#### READING PASSAGE
──────
Date of Award:

7-14-2015

Document Type:

Dissertation

Degree Name:

Doctor of Philosophy (PhD)

Department:

Biological and Irrigation Engineering

Advisor/Chair:

Ronald C. Sims

Abstract

This study was carried out on algal biofilms grown using rotating algal biofilm reactors (RABRs) with the aim of: i) characterizing their growth in terms of photosynthetic activity and morphology ii) evaluating their performance as a wastewater treatment option and a feedstock for biofuels production, and iii) examining the algal-bacteria interactions.

A review of algal biofilm technologies currently employed in wastewater treatment processes was made to compare nutrient removal efficiencies, factors that influenced algal biofilm growth, and the different bioproducts generated from algal biomass. Consequently, research efforts were directed towards addressing pertinent issues identified in literature in order to optimize these systems for wastewater treatment and bioproducts production.
──────
#### Saved entries
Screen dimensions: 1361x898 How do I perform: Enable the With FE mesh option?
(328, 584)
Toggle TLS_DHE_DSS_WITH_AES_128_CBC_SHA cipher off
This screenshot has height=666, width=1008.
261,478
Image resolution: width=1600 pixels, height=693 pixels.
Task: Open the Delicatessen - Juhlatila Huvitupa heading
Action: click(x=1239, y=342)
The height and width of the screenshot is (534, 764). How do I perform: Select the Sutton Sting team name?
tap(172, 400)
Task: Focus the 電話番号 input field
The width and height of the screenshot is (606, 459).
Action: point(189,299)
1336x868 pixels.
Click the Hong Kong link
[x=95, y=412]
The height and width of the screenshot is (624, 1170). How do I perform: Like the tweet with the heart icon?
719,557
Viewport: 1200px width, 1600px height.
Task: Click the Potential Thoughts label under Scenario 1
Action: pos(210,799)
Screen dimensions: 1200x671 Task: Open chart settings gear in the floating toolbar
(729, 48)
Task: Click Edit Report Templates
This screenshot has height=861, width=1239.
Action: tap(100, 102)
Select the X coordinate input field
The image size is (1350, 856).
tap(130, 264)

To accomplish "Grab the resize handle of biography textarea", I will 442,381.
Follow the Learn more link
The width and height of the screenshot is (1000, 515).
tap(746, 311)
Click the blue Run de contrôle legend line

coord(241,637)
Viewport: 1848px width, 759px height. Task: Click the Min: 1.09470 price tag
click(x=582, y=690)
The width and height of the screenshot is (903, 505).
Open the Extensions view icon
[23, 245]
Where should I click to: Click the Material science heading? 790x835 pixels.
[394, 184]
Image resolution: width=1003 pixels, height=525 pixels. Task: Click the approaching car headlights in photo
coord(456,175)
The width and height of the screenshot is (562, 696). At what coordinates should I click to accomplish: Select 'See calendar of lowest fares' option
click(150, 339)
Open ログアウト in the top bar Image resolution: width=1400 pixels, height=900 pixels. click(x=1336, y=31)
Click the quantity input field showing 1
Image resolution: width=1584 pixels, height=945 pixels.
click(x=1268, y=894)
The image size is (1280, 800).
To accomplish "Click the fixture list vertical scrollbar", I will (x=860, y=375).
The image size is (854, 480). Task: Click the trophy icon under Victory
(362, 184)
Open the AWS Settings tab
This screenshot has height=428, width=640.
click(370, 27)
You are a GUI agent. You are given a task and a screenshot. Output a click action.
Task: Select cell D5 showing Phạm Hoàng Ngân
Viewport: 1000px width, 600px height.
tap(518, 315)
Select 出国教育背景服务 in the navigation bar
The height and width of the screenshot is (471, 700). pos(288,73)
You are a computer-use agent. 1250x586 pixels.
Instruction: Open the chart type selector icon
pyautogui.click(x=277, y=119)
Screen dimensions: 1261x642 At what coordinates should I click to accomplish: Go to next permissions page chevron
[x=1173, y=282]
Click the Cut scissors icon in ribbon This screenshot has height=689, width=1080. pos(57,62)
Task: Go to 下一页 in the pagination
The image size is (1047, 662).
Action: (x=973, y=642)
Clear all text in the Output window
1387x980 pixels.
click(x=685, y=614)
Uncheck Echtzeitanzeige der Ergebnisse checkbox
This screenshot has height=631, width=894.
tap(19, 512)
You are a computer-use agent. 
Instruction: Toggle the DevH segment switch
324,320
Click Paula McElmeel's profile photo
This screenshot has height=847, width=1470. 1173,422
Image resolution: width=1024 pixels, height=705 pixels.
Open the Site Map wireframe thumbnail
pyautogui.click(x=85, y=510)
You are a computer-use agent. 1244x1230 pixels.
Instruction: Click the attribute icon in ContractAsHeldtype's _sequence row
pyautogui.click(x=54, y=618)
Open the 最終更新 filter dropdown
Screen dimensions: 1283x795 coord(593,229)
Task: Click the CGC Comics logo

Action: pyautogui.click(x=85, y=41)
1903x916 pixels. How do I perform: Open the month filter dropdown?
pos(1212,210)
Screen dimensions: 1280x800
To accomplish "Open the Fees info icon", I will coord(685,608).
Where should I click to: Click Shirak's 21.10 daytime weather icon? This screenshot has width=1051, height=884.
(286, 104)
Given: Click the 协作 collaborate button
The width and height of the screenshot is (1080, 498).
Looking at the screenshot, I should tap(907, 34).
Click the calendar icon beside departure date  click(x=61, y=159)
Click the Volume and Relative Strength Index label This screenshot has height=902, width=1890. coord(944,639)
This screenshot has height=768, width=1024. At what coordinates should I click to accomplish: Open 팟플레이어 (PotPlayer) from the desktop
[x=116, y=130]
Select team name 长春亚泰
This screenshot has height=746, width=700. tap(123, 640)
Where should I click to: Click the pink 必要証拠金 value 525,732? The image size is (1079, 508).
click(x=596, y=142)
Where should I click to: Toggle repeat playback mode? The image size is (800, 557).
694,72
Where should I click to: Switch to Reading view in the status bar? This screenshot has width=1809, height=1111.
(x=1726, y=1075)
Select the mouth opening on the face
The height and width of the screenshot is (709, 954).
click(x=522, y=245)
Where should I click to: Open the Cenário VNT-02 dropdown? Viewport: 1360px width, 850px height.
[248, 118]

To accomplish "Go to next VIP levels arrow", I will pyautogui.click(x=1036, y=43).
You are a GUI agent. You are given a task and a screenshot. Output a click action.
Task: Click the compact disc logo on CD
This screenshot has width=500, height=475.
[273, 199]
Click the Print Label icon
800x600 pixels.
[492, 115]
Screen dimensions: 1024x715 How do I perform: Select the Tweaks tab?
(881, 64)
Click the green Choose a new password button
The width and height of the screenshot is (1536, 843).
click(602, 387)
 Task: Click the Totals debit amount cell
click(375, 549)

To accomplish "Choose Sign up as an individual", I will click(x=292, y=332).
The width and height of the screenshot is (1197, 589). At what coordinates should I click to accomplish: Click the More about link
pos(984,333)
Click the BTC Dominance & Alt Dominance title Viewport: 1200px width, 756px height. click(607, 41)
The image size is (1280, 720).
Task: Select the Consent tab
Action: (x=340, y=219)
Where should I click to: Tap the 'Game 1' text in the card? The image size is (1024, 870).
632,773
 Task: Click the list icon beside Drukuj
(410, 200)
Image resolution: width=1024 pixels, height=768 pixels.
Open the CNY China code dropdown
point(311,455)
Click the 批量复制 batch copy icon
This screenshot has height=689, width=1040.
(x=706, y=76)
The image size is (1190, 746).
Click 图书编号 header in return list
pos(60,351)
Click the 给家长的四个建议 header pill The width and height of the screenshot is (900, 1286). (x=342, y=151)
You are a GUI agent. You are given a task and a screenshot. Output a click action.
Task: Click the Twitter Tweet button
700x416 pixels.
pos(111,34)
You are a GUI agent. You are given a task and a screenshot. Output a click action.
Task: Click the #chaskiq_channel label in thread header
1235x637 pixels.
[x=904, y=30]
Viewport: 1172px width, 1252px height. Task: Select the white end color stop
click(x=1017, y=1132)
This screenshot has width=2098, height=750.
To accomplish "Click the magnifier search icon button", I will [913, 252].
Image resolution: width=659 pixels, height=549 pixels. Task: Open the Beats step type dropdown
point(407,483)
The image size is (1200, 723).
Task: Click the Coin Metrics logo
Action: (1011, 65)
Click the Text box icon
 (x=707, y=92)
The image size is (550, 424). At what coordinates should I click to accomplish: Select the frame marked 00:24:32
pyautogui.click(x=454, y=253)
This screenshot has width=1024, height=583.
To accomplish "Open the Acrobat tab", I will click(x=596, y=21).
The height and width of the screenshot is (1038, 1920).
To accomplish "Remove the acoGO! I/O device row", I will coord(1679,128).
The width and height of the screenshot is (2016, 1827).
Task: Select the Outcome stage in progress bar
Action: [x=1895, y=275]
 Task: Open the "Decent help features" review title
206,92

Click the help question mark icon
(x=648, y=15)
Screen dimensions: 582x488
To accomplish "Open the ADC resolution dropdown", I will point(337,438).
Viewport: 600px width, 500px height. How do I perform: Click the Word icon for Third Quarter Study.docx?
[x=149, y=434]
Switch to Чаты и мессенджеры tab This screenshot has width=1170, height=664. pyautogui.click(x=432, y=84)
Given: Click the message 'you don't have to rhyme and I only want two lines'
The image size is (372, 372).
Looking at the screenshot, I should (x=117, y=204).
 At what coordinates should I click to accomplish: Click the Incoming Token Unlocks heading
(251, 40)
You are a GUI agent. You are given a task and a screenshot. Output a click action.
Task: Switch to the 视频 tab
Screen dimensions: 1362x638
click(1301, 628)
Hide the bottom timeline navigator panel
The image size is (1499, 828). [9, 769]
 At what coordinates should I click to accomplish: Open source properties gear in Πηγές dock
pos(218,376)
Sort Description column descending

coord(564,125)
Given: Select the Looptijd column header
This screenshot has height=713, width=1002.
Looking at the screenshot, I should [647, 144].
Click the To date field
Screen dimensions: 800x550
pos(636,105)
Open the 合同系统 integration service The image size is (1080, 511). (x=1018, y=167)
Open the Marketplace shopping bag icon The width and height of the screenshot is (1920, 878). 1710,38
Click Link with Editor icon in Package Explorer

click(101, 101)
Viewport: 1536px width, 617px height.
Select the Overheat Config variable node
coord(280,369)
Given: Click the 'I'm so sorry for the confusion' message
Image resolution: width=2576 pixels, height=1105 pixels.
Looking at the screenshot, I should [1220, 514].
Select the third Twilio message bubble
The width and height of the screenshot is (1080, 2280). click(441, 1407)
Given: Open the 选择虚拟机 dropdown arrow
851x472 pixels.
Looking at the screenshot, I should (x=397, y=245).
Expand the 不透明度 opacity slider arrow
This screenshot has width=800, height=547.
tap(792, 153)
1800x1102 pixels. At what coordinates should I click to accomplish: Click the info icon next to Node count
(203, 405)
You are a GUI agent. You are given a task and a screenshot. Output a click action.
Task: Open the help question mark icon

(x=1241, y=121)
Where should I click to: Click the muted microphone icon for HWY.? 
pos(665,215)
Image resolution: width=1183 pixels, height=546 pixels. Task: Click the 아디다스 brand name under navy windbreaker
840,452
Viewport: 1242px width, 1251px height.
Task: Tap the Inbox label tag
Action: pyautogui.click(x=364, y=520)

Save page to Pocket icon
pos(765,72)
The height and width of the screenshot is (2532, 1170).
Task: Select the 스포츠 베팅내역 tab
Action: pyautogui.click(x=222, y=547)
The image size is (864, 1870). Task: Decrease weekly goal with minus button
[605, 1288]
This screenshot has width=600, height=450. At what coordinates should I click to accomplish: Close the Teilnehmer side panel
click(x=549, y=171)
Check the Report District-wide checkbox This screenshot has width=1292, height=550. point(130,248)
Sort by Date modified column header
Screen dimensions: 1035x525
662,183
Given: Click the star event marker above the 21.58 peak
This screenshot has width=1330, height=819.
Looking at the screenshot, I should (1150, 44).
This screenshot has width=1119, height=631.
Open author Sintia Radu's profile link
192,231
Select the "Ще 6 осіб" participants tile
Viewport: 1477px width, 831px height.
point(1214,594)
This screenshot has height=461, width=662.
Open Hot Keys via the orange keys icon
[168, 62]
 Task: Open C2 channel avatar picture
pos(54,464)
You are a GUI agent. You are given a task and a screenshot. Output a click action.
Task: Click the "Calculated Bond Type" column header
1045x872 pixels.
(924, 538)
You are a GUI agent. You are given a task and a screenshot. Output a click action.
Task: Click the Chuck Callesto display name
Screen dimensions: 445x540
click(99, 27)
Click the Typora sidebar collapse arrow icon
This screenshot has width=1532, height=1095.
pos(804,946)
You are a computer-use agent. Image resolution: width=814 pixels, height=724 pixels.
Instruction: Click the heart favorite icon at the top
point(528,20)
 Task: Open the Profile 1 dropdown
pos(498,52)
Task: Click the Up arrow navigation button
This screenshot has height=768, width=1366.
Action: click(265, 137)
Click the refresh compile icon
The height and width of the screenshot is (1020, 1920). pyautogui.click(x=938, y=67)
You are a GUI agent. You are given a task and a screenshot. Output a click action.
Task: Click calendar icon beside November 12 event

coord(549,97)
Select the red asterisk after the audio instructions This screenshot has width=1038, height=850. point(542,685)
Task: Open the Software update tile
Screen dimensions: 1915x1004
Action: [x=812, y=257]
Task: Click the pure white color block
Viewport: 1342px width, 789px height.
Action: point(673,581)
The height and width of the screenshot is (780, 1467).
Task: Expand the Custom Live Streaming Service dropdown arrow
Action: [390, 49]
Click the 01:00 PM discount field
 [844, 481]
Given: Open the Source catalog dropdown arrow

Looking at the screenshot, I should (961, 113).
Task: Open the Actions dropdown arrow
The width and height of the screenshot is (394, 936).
──────
#### WHAT IS REQUIRED
Could you continue the abstract on algal biofilm reactors from the point where it ends above?

#### WRITTEN ANSWER
Successful growth of algal biofilms in municipal wastewater and subsequent removal of nutrients from the wastewater was demonstrated. Photosynthetic and respiration rates observed with depth of the biofilm were influenced by the biofilm composition (single vs. mixed species), culturing conditions (laboratory vs. outdoor), orientation to the light, nitrogen availability (N-replete vs. N-deplete), and dissolved inorganic carbon availability (presence or absence of bicarbonate). Slight enhancement in lipid production was also observed as a result of nitrogen stress and bicarbonate addition. However, the accumulated lipids were not as much as expected or as reported in suspended cultures. Presence of bacteria positively influenced microalgae growth in the mixed cultures but the reverse was not true.

In conclusion, photosynthetic activity and biofilm structure were characterized with methods developed for the algal biofilms in this study. For now, productivity of the algal biofilms needs to be maximized in order to fully utilize its potential as a biofuel feedstock and nutrient removal option. Further research on algae-bacteria interactions using species native to the wastewater grown algal biofilms is recommended.